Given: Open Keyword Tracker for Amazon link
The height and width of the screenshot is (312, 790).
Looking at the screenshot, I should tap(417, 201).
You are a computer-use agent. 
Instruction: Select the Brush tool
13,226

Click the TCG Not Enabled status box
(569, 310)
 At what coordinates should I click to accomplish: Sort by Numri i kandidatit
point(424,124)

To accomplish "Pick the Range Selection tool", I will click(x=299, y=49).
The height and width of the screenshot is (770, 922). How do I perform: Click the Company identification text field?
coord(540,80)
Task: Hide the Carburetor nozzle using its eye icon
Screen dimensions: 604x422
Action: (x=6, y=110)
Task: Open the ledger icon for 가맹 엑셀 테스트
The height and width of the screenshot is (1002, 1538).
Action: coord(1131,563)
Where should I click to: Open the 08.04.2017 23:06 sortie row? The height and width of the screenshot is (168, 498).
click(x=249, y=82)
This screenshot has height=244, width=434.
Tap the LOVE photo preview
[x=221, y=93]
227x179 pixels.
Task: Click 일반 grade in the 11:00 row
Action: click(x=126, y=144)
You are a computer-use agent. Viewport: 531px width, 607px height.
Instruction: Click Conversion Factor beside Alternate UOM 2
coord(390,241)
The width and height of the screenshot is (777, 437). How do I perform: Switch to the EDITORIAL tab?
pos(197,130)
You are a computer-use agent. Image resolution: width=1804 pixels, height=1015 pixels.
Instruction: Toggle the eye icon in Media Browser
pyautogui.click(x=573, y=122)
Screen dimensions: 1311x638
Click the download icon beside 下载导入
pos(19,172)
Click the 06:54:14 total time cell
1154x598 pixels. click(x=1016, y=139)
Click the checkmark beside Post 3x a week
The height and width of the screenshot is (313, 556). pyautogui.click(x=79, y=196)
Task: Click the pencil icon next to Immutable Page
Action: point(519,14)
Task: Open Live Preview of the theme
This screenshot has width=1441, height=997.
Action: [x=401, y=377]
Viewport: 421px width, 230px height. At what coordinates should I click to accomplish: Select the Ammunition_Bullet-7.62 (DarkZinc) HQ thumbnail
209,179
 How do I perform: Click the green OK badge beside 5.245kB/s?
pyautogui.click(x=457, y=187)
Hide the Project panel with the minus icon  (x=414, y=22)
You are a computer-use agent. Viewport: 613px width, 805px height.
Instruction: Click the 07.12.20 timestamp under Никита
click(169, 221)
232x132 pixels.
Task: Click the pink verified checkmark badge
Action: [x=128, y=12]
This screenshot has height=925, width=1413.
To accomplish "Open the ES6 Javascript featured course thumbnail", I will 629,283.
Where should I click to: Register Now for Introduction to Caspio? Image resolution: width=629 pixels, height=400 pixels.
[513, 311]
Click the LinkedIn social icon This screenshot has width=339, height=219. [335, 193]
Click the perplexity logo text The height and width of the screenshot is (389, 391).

▶ _TASK DIRECTIONS_
Copy every one of the records above, word for word.

▶ _RESULT OF THE TASK_
Given: Open Keyword Tracker for Amazon link
The height and width of the screenshot is (312, 790).
Looking at the screenshot, I should tap(417, 201).
You are a computer-use agent. 
Instruction: Select the Brush tool
13,226

Click the TCG Not Enabled status box
(569, 310)
 At what coordinates should I click to accomplish: Sort by Numri i kandidatit
point(424,124)

To accomplish "Pick the Range Selection tool", I will click(x=299, y=49).
The height and width of the screenshot is (770, 922). How do I perform: Click the Company identification text field?
coord(540,80)
Task: Hide the Carburetor nozzle using its eye icon
Screen dimensions: 604x422
Action: (x=6, y=110)
Task: Open the ledger icon for 가맹 엑셀 테스트
The height and width of the screenshot is (1002, 1538).
Action: coord(1131,563)
Where should I click to: Open the 08.04.2017 23:06 sortie row? The height and width of the screenshot is (168, 498).
click(x=249, y=82)
This screenshot has height=244, width=434.
Tap the LOVE photo preview
[x=221, y=93]
227x179 pixels.
Task: Click 일반 grade in the 11:00 row
Action: click(x=126, y=144)
You are a computer-use agent. Viewport: 531px width, 607px height.
Instruction: Click Conversion Factor beside Alternate UOM 2
coord(390,241)
The width and height of the screenshot is (777, 437). How do I perform: Switch to the EDITORIAL tab?
pos(197,130)
You are a computer-use agent. Image resolution: width=1804 pixels, height=1015 pixels.
Instruction: Toggle the eye icon in Media Browser
pyautogui.click(x=573, y=122)
Screen dimensions: 1311x638
Click the download icon beside 下载导入
pos(19,172)
Click the 06:54:14 total time cell
1154x598 pixels. click(x=1016, y=139)
Click the checkmark beside Post 3x a week
The height and width of the screenshot is (313, 556). pyautogui.click(x=79, y=196)
Task: Click the pencil icon next to Immutable Page
Action: point(519,14)
Task: Open Live Preview of the theme
This screenshot has width=1441, height=997.
Action: [x=401, y=377]
Viewport: 421px width, 230px height. At what coordinates should I click to accomplish: Select the Ammunition_Bullet-7.62 (DarkZinc) HQ thumbnail
209,179
 How do I perform: Click the green OK badge beside 5.245kB/s?
pyautogui.click(x=457, y=187)
Hide the Project panel with the minus icon  (x=414, y=22)
You are a computer-use agent. Viewport: 613px width, 805px height.
Instruction: Click the 07.12.20 timestamp under Никита
click(169, 221)
232x132 pixels.
Task: Click the pink verified checkmark badge
Action: [x=128, y=12]
This screenshot has height=925, width=1413.
To accomplish "Open the ES6 Javascript featured course thumbnail", I will 629,283.
Where should I click to: Register Now for Introduction to Caspio? Image resolution: width=629 pixels, height=400 pixels.
[513, 311]
Click the LinkedIn social icon This screenshot has width=339, height=219. [335, 193]
Click the perplexity logo text The height and width of the screenshot is (389, 391).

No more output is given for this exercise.